Calculus of Variations

Origins

Snell's Law

If one treats light as a wave-like phenomena, then Snell's law is readily derivable from geometry.

But, back in 1600's the nature of light (i.e. particle or wave) was anything but settled.

Principle of Least Time Light traveling between a and b. How does it know which way to go?

Q: How does a photon (i.e. not a wave) decide to change directions upon entering and exiting the medium?

A: It has to get to point b in the shortest time.

Since the distance $s$ traveled in time $t$ at a speed $v$ is \begin{equation} v = \frac{s}{t} \end{equation} and using the fact that the speed of light depends on the local index of refraction: \begin{equation} v_\textrm{light} = \frac{c}{n(\mathbf{r})} \end{equation} we can express the time to travel an infinitesimal distance $ds$ as : \begin{equation} dt = \frac{ds}{v} = \frac{ds}{c/n(\mathbf{r})} \end{equation}

Integrating this to find the total time it takes: \begin{equation} t = \int dt = \frac{1}{c}\int n(\mathbf{r}) ds \end{equation}

Finding the path ($ds$) that minimizes the total time is essentially the Principle of Least Time, though it would take a few more hundred years to figure out how to really do this math. (and even longer to figure out why it should even be true)

Assuming the index of refraction in our material $n(\mathbf{r})$ only changes with respect to the x position, we could write: \begin{equation} t = \frac{1}{c}\int ds \; n(x) \end{equation} or, using i.47 \begin{equation} t = \frac{1}{c} \int n(x) \sqrt{dx^2 + dy^2} = \frac{1}{c} \int n \left(x \right) \sqrt{1 + \left( \frac{dy}{dx} \right)^2} dx \end{equation} which, using the shorthand for $dy/dx = y'$ (in general, a prime will mean take the derivative w.r.t whatever the explicit independent variable is), \begin{equation} t = \frac{1}{c}\int n(x) \sqrt{1+y'^2} dx \end{equation}

Lastly, the index of refraction should be limited to just x dependent changes: $n(x,y)$ is more general. \begin{equation} t = \frac{1}{c}\int n(x,y) \sqrt{1+y'^2} dx = \int F(x,y(x),y'(x))dx \end{equation} Now, the function $F$ can be seen to depend on $x$, $y(x)$, and $y'(x)$. The techniques that follow will seek to find the path $y(x)$ that minimizes this integral.

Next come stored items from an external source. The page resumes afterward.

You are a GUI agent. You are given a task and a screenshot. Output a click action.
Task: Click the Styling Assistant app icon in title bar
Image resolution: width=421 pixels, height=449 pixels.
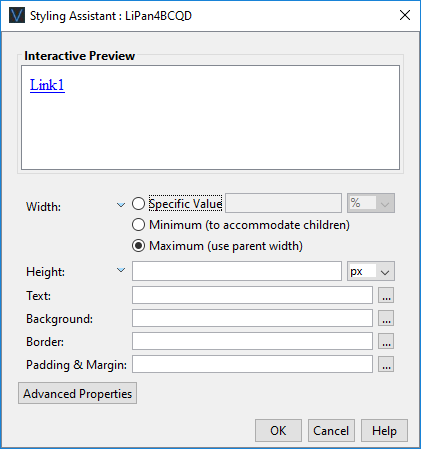pyautogui.click(x=17, y=16)
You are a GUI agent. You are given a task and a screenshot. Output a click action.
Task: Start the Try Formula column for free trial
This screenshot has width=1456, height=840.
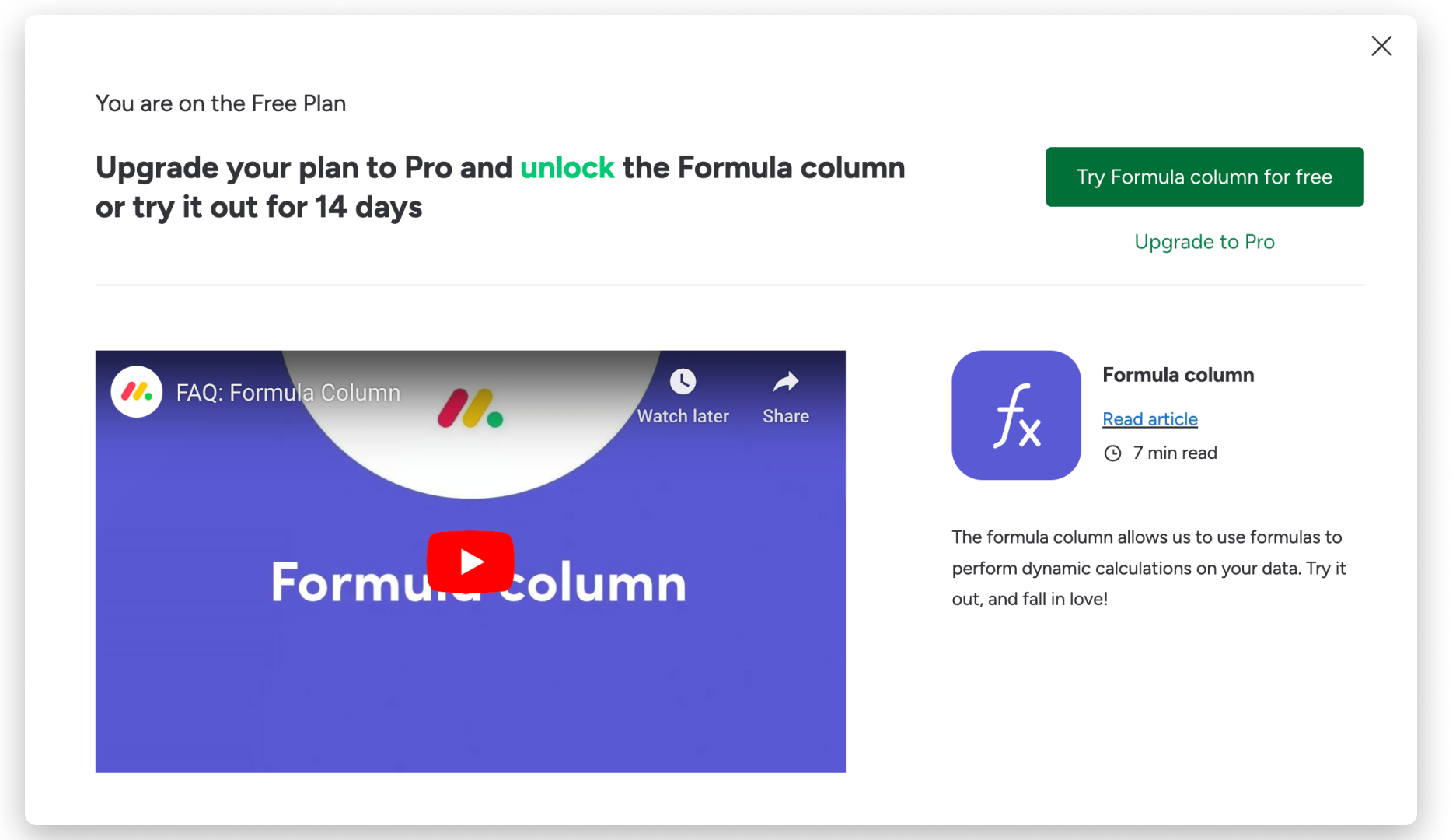tap(1204, 177)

Getting even more general, if: \begin{equation} I = \int F(x,y(x),y'(x))dx \end{equation} Can we find paths $y(x)$ that also maximize $I$? Or, even find what we'll call a stationary path, where the value of $I$ is nearly independent of small changes in the path?

The mins & maxes of a function are just the zero-crossings of the first derivative.

Functions of Two Variables

Find the max of this inverted paraboloid

\begin{equation} f(x,y) = -a \left( (x-x_0)^2 + (y-y_0)^2 \right) \end{equation}

a = 1;
x0 = 2; y0 = 3;
paraboloid [x_, y_] := -a ((x - x0)^2 + (y - y0)^2)
Maximize[paraboloid[x, y], {x, y}]
Show[ContourPlot[paraboloid[x, y], {x, -5, 10}, {y, -5, 10},
Frame -> True, AxesOrigin -> {0, 0, 0},
ColorFunction -> "DarkRainbow", GridLines -> Automatic],
Graphics[{White, PointSize[Large], Point[{x, y} /. Last[%]]}]]

The path length for all the different paths from $a$ to $b$ can be considered a function.